Regarding the overall debate regarding healthcare, my view has been that the cost of ObamaCare is easily handled given how large the US economy is.  The issue is how much society wants to spend on it.  The surveys done in 2009, when ObamaCare was being debated, were not complete.  They asked whether people wanted the various benefits from it, such as insurance for pre-existing conditions and family coverage for members up to the age of 26, but never asked whether they were willing to pay for these items.  The cost aspect of ObamaCare appears to be what surprised and upset people -- suggesting that society is not willing to spend as much as ObamaCare requires.  To be sure, the other side of the coin is whether health care can be made more efficient and thus less costly.  So far, any savings apparently have not been enough to offset the higher costs of the program.

Trade Policy Changes
The worst outcome would be a trade war with China.  This is well-known and thus unlikely.  Trump seems to understand this, as he said the other day that "everything is on the table" with regard to trade with China, apparently backing off from his extreme campaign pledge to impose a large tariff on Chinese imports.  A better outcome would be to obtain changes in Chinese policies that hold back US exports to that country.  Alibaba's offer to encourage US exports to China through its website may be a hopeful harbinger of this possibility.

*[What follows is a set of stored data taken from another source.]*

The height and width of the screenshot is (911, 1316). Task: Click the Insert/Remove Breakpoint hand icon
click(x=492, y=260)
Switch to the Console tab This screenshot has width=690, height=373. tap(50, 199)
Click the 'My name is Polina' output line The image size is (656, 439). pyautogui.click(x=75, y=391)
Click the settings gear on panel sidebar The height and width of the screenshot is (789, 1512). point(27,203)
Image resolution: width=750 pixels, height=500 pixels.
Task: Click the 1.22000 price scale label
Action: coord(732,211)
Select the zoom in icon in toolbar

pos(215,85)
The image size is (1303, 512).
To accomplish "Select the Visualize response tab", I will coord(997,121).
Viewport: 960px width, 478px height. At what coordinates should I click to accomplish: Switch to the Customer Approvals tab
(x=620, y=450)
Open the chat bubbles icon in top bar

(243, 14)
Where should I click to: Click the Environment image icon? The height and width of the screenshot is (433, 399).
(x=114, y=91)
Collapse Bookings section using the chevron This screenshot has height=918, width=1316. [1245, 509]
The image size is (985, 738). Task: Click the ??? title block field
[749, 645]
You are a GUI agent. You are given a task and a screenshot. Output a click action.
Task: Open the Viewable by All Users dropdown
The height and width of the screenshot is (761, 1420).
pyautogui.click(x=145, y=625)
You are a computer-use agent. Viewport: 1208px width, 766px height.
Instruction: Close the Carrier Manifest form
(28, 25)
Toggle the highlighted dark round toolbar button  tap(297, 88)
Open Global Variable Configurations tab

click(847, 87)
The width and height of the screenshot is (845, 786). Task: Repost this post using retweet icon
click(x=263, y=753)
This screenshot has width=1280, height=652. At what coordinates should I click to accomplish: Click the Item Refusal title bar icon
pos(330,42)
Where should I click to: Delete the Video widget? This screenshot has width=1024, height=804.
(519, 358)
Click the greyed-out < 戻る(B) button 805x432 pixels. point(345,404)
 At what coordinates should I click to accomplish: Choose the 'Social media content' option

Restraining Chinese imports is not necessarily a positive for the US.  While some companies and workers would benefit, consumers in general would be hurt by a shift away from low-priced imports to high-priced domestic production.  The extent depends on how far the dollar exchange rate climbs to offset the higher costs.  To be sure, a higher dollar would be a drag on US exports.  So, even if the dollar climbs sufficiently, the net effect on the US standard of living would likely be negative.

Corporate Tax Cuts
There are several macro issues with regard to Trump's proposed corporate tax cuts.  One issue exists with all corporate tax changes -- the split among cuts in tax credits, capital depreciation rules, etc. helps some companies and hurts others.

This disparity will be particularly an issue for Trump's proposal to tax imports and exclude exports.
A number of commentators, like Larry Summers, have highlighted significant problems with this proposal to tax imports.  The drag on exports by the higher dollar that results from this tax does not appear to have been highlighted by them.

Another issue relates to the idea of a tax holiday for corporations to bring home foreign earnings held abroad.  Proponents, as well as the market consensus, argue that the earnings will lead to increased capital investment in the US.  This argument is not correct.  Lack of financing for capital investment has not been a problem in the past few years.  Instead, the absence of strong growth in demand and significant pressures on capacity made capital expansion less necessary.   Generally, an investment decision is made on the basis of its expected profitability, which should not change with the repatriation of funds.

I still like the idea of using the corporate tax code to subsidize labor costs, given Trump's underlying goal of creating jobs.